**Short exercise a:** Copy the entries for locating described items below, line for line, with no changes.

**Text extract:**
— BEGIN —

So i know that neos have a maximum rpm rating. But do they ever actually reach those rpms? Lets say 4 neos are moving a chassis. And i run the neos at “100%” in code. Will the actual measured rpm of the neos be the maximum rpm they are rated at?

TLDR-No

Rev lists the “Empirical Free Speed: 5676 RPM” . In a frictionless environment with enough time you could get really close to that speed. If you look at the charts on the REV site (below) you can see the power peaks at about half the max RPM. With any game if it is for a drivetrain or flywheel shooter is is also about acceleration. High top speed on a drivetrain will mean lower acceleration. This makes you easier to block. On a flywheel shooter it means more waiting between each ball shot. https://www.revrobotics.com/content/docs/REV-21-1650-DS.pdf

No.

Check out the torque curves. The “free (or maximum) speed” occurs when there is no torque output. Even the slightest load (including friction in the gearbox) will slow that speed down. If you are trying to design a mechanism, a good rule of thumb is to design for 25-50% of the “free speed”, so there’s a good amount of torque headroom leftover for acceleration and errors in your math.

— END —

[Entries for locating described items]
— BEGIN —

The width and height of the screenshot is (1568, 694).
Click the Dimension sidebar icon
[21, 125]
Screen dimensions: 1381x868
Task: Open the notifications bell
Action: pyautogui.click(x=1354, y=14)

— END —

**Short exercise b:** In the NEO motor speed discussion, what percentage of the free speed is suggested as a rule of thumb when designing a mechanism?

**Complete answer a:**
The width and height of the screenshot is (1568, 694).
Click the Dimension sidebar icon
[21, 125]
Screen dimensions: 1381x868
Task: Open the notifications bell
Action: pyautogui.click(x=1354, y=14)

**Complete answer b:** 25-50% of the free speed